Sunday, January 3, 2010

Variable Mortgage Rates Canada If Inflation In The US Goes Upto 10% Will This Affect Interest Rates And Inflation In Canada And If So Why?

If inflation in the US goes upto 10% will this affect interest rates and inflation in Canada and if so why? - variable mortgage rates canada

With the amount of money in the states of hyper-inflation, more printed. As this effect of inflation and interest rates in Spain is' I a mortgage with variable interest rate (3.9%) in Canada and am wondering if interest rates rise dramatically next year.

2 comments:

Ed Atun said...

Yes, our economies are intertwined ..

simplici... said...

The answer is yes to influence Canada, but you're worried about the wrong thing.

Canada is heavily dependent on U.S. Approximately 80% of Canadian exports go to the United States and about 55% of imports from the U.S. and what happens to the U.S. economy will affect Canada.
https: / / www.cia.gov / library / publications ...

Rising U.S. inflation, people buy less, so people will buy less in Canada if Canada will hurt the economy. But even without inflation, rising unemployment in the U.S., people buy less, so people will buy less in Canada if Canada will hurt the economy.

The export of oil from Canada, the price of oil the United States has decreased. Thus, Canada will earn less money as a result of economic recession.

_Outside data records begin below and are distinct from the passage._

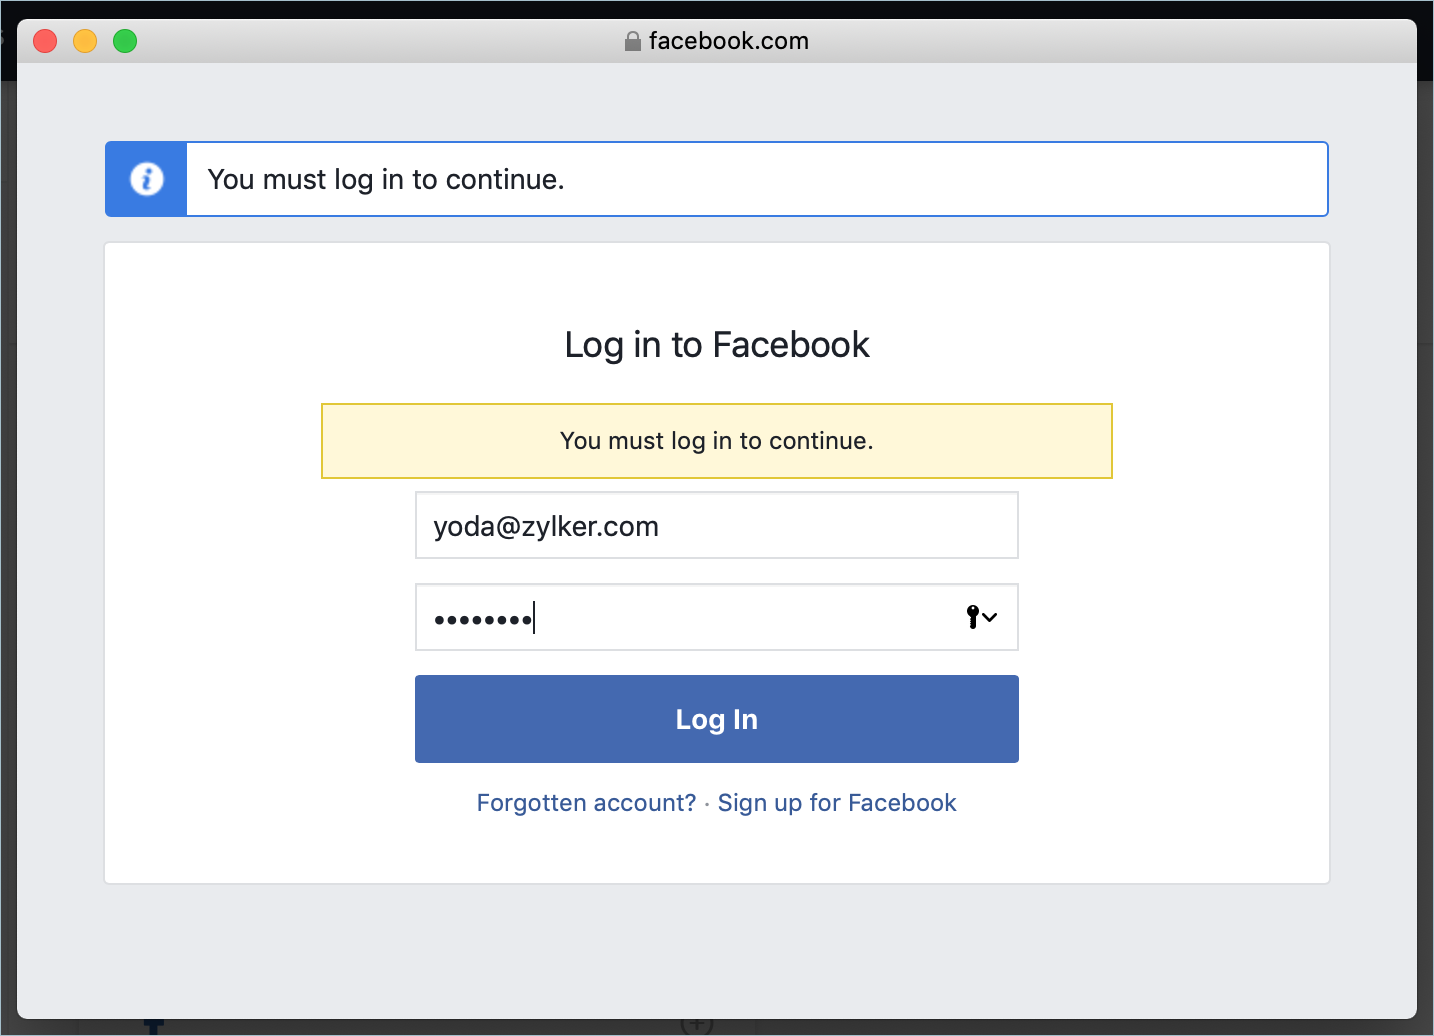1434x1036 pixels.
Task: Open the Sign up for Facebook link
Action: point(837,803)
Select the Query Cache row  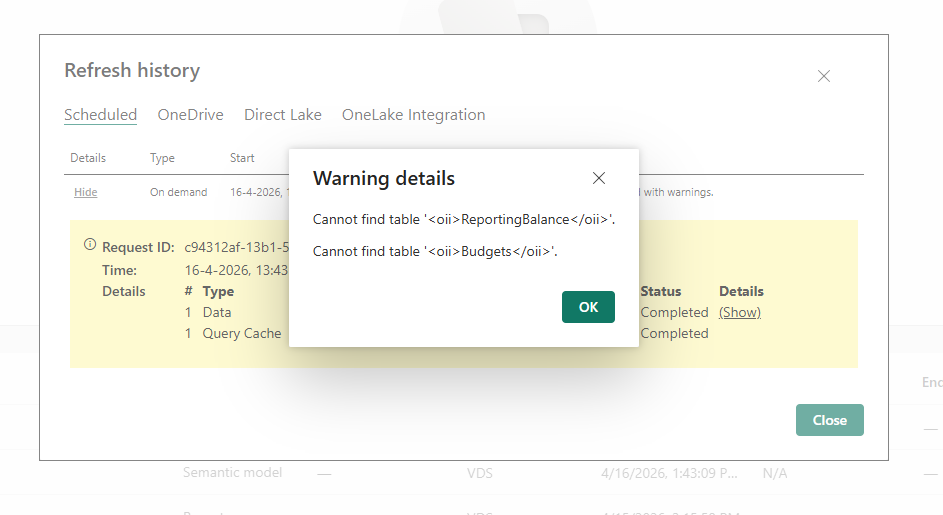pos(242,333)
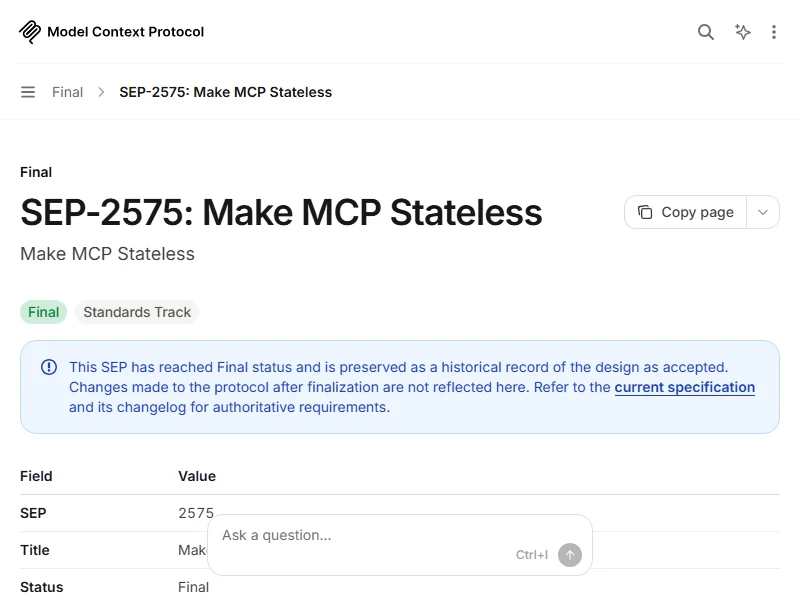
Task: Open the AI assistant sparkle icon
Action: (743, 32)
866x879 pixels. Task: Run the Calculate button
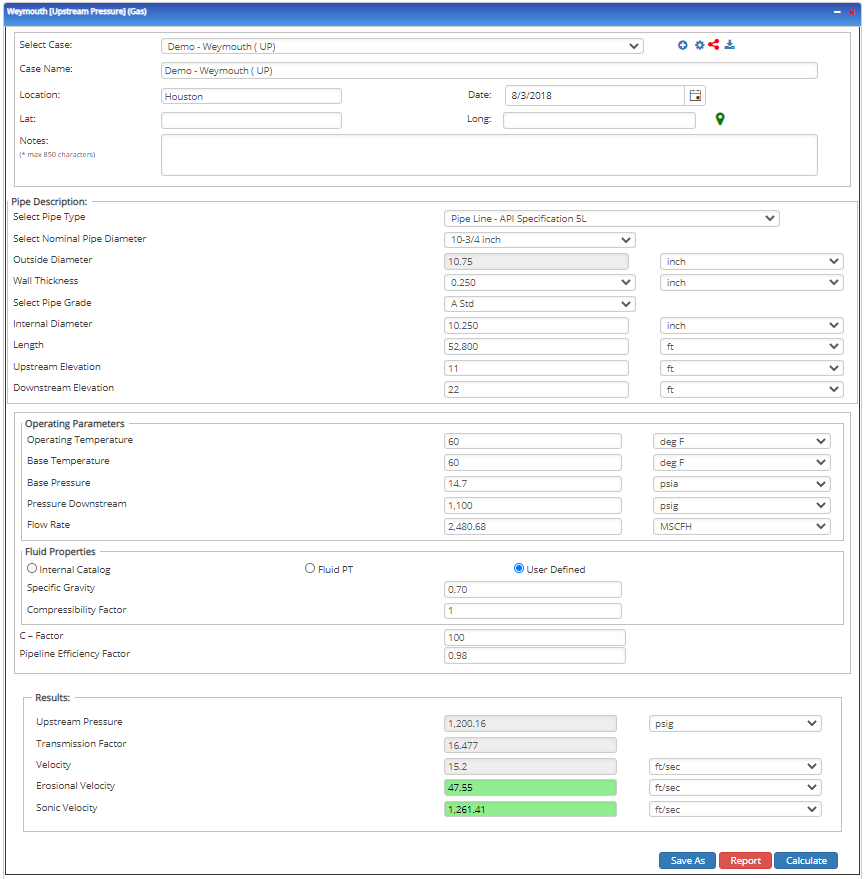[805, 860]
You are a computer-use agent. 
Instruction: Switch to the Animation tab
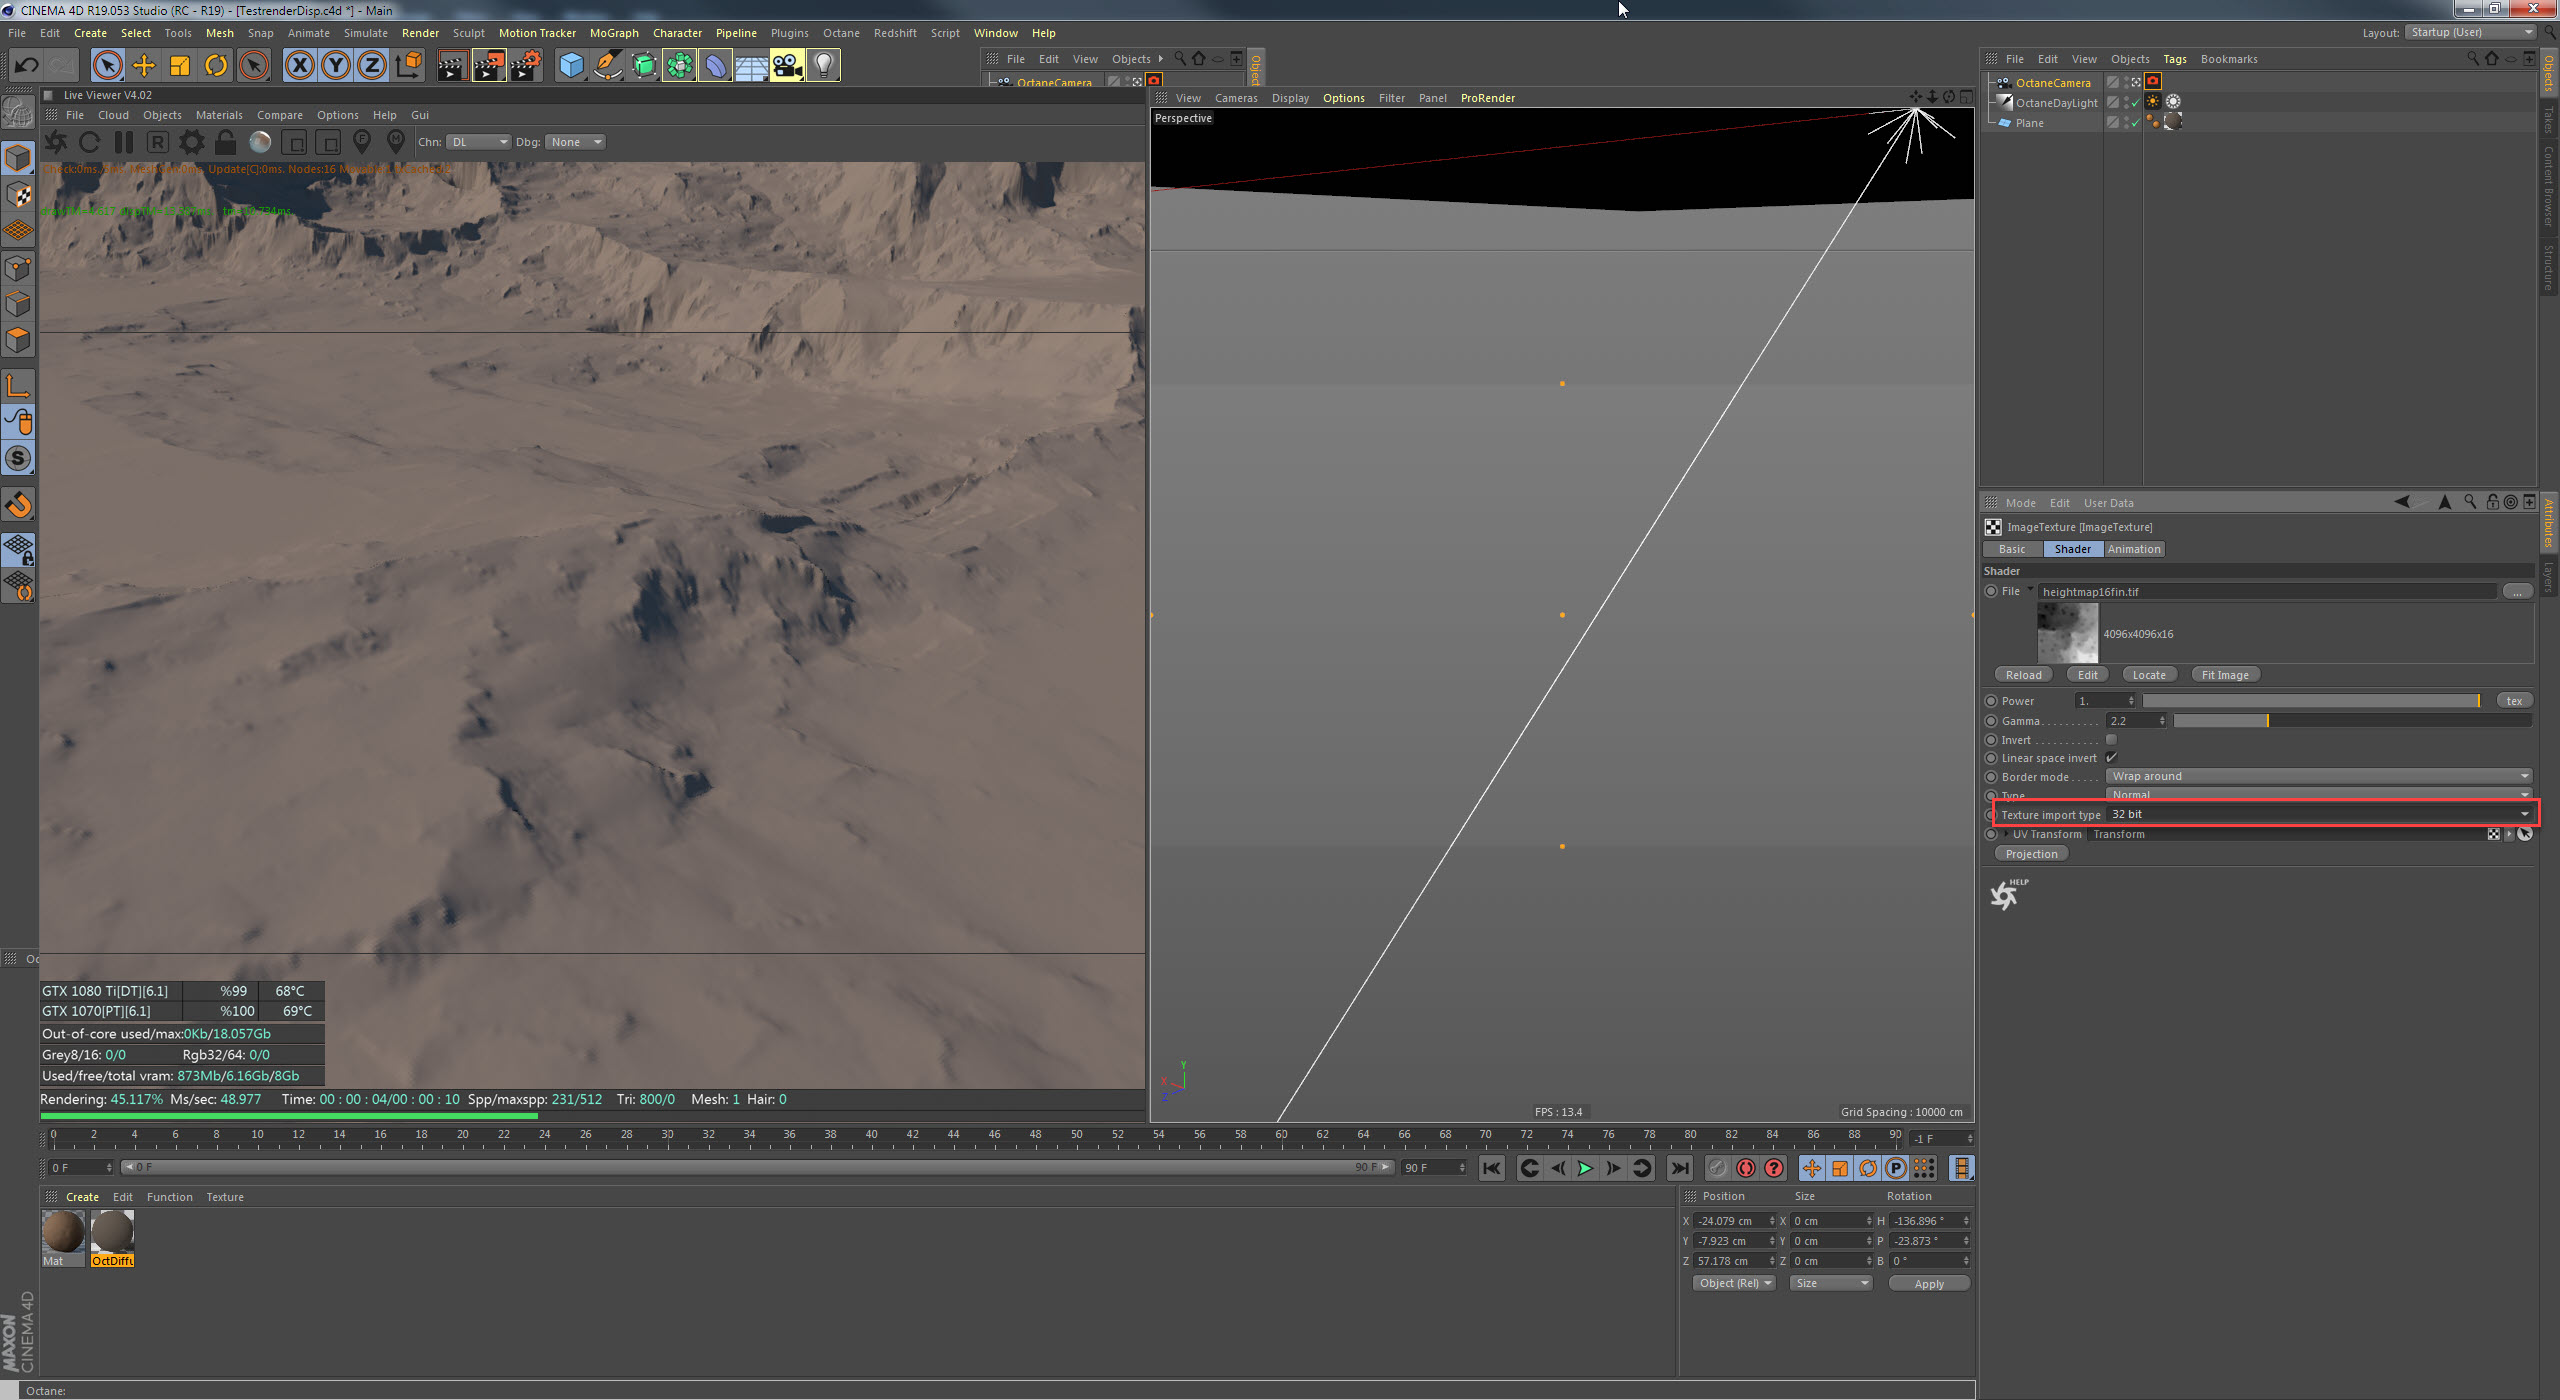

Canadian lumber exports to the U.S.. Housing starts dropped, so that Canada sold less wood in the U.S. after the bursting of the housing bubble.

etc.

The Canadian interest rates are a combination of state of the Canadian economy (as determined in full bloom, the central bank should raise interest rates, and vice versaversa) and the outside world.

Given the current state of the world, there seems no obvious reason why mortgage rates should increase in Germany. But if Canada begins to see a housing boom, as we were Canadian central bank should raise interest rates aggressively.

And of course, everything depends on the success of the rescue plan, both in the United States and around the world and what happens to the U.S. economy.

What does this mean for interest rates in 2009 that we really can not predict.